From readme: I am not CONVINCED that a linker is the best way to handle things. This has implications on things like distributing libraries, defining ABI's, using DLL's, and parallelizing the compiler itself. No solid thoughts here yet, but it is an area worth thinking about. Rust, C, Go and Swift present different points in this area to look at.
Semi-related: #8 , since it looks at "why modules and compilation units" a bit.
For reference, it looks like Zig, like Rust, does a whole project as a single compilation unit. This post and the attached video suggest that Zig is also experimenting with re-thinking the traditional linker pipeline. It's pretty cool.
https://lobste.rs/s/mxwit7/link_time_optimisation_lto has some interesting conversations. It's pretty clear to me by now that the traditional 1970's linking model can be certainly be improved.
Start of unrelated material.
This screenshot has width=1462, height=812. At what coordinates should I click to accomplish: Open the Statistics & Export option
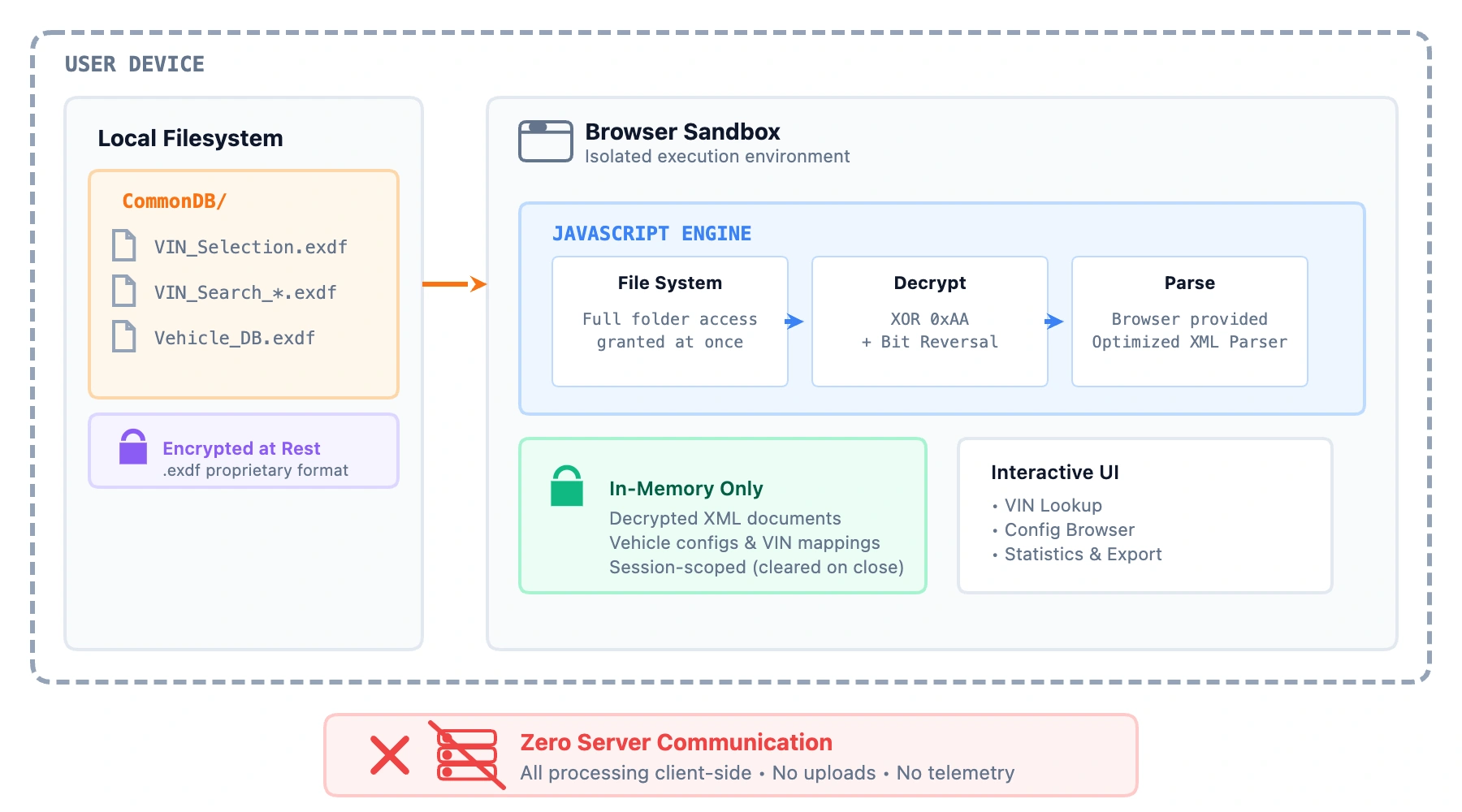point(1084,554)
The trick to that, imo, is how to effectively parallelize compilation. That's the real problem that linkers try to solve these days. That kinda requires that whole-program analysis either be kept to an absolute minimum or also effectively parallelized (and stay effective as it's scaled up to 100's of cores and majillions of LoC). #52 has some related discussion.
plecra had a whole ocean of interesting thoughts, mostly about things I hadn't considered:
icefox: Linking will always be a bottleneck but it's possible you can mitigate that some
plecra: solving this for deterministic builds seems so tricky. There's a bunch of workable solutions when we allow nondeterminism or suboptimal codegen. Best solution I've got is deliberately overallocating functions, so that when we rebuild its more likely to not change code layout. seems like there's probably something smart that can be done about allocating SCCs of functions into single blocks so that relative calls within them dont need relocation.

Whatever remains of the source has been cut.